"The Declaration of the Rights of Man at the end of the eighteenth century was a turning point in history. It meant nothing more nor less than that from then on Man, and not God's command or the customs of history, should be the source of Law. Independent of the privileges which history had bestowed upon certain strata of society or certain nations, the declaration indicated man's emancipation from all tutelage and announced that he had now come of age." (The Origins of Totalitarianism, Hannah Arendt, 1994; page 290).
The irony is that in order for Man to have become emancipated from all tutelage he had to devise a system whereby the entire society remained in its adolescent state, where scarcity ruled and growth was the only accepted objective of collective decision-making.

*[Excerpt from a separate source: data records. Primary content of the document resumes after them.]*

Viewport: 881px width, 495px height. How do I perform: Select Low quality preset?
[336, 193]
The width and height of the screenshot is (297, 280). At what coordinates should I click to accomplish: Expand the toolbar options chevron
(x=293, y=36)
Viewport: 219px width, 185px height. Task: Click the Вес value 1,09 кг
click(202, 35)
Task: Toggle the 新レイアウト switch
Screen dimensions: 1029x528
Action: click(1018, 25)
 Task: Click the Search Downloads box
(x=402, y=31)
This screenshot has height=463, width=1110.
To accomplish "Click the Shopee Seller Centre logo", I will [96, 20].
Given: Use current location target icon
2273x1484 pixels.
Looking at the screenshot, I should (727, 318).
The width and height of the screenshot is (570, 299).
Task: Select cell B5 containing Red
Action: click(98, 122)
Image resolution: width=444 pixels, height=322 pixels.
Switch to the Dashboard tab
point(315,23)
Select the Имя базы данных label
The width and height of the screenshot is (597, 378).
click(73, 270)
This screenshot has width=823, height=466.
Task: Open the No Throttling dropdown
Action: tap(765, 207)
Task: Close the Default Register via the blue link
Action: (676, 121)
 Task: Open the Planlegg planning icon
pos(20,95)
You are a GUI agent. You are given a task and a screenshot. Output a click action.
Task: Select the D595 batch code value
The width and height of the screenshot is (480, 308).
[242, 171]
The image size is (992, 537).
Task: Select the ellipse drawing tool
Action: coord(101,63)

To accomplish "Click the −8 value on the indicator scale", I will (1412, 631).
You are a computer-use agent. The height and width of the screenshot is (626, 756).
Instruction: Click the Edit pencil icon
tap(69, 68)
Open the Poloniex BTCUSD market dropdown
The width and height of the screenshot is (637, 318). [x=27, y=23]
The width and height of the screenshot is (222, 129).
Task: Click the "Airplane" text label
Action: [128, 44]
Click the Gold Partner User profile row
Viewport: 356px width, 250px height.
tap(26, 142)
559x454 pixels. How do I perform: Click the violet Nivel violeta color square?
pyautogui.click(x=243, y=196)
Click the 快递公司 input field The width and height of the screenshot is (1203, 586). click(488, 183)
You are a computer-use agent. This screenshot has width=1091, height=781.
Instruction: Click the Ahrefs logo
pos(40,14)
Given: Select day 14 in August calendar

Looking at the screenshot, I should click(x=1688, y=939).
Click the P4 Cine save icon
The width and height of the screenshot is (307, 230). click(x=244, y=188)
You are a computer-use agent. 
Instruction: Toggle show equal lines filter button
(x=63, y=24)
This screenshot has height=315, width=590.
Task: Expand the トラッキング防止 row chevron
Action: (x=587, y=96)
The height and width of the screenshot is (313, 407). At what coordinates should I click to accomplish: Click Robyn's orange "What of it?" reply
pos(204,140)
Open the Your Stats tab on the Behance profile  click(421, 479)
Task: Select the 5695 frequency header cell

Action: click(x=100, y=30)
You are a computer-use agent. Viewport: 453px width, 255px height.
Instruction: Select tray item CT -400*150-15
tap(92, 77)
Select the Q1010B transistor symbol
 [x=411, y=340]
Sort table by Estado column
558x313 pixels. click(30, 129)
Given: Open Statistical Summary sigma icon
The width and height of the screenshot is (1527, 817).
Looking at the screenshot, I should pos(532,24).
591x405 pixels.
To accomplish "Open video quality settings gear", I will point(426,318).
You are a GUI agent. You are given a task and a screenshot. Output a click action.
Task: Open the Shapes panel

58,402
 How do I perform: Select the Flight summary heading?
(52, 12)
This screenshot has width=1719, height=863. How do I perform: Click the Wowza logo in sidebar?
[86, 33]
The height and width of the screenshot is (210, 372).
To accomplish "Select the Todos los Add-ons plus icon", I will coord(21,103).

Where society sees itself as adult it sees itself as a steward where some authority regulates conduct according to the dictates of responsibility and, probably, the cardinal virtues. Something however was lost with Man's emancipation from the hidebound estates of tradition and custom. The limitations on authority that custom or God would impose on the rulers through the agency of civil society or an appeal to human decency – the emancipation also suspended all those conservative forces too.
The exercise of absolute power by the state and by the police, and the corresponding loss of autonomy and dignity for the general public, becomes not only a possibility but also almost an inevitability under the new world order ushered in by the French Revolution.